The painting was in the same family collection, at Wroxton Abbey, as the portrait of the sitter’s sister-in-law Elizabeth Pope (Tate T00067). Both are by the same hand, which has been identified as that of Robert Peake, by comparison with such documented works as his 1613 full-length image of the future Charles I as Duke of York (University of Cambridge).3 The engraver George Vertue (1684–1756) visited Wroxton, the seat of Lord North and Guildford – into whose family it had passed by marriage in 1672 – in 1741 and listed a few of the portraits there; he did not however, include, the present work.4
Peake came from a Lincolnshire family and, like other British artists of the period, initially trained as a goldsmith. He was apprenticed in London in 1565, and first worked as a decorative painter for the court of Elizabeth I in 1576. Following the accession of James I, Peake was appointed Serjeant Painter to the monarch in 1607. He shared this office with another artist who also made royal portraits, John de Critz (c.1552–1642).

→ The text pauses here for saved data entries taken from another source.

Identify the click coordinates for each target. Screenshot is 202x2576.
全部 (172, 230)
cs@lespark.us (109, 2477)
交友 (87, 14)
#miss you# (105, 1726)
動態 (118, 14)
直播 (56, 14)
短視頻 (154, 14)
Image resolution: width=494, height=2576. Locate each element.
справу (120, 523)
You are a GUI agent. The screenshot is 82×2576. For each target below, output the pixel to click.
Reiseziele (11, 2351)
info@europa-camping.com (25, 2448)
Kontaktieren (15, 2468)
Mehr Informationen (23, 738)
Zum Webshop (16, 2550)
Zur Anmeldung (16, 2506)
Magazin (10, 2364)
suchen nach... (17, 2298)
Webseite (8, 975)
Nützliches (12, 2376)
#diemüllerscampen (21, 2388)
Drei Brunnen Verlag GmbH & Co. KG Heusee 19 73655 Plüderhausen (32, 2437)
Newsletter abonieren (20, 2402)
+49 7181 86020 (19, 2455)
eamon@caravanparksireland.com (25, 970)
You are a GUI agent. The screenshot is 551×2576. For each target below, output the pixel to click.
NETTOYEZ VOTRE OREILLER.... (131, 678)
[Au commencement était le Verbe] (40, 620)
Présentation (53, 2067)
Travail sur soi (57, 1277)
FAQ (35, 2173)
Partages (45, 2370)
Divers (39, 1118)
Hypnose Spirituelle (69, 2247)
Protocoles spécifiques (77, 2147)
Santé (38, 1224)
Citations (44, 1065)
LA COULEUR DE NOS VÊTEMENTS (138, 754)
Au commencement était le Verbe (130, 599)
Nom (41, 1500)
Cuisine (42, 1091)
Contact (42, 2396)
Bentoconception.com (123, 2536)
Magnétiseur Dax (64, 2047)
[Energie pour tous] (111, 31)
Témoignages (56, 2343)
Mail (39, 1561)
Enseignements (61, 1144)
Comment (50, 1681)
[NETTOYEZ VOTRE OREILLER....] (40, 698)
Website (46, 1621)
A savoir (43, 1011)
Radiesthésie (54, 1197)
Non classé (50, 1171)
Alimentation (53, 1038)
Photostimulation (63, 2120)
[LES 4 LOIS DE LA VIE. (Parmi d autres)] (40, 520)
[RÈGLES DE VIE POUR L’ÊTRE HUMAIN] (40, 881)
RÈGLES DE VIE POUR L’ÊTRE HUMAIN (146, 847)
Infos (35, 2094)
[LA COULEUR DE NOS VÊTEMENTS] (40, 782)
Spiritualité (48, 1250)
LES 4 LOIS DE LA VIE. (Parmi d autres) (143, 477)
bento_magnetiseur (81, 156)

The two men were neighbours in the London parish of St Sepulchre, and it is possible that they also shared a studio.5 Peake became the official painter to Henry, Prince of Wales, James I’s art-interested heir who died in his teens in 1612. In 1611, Peake commissioned a translation of Sebastiano Serlio’s The Firste Booke of Architecture, which he dedicated to the Prince.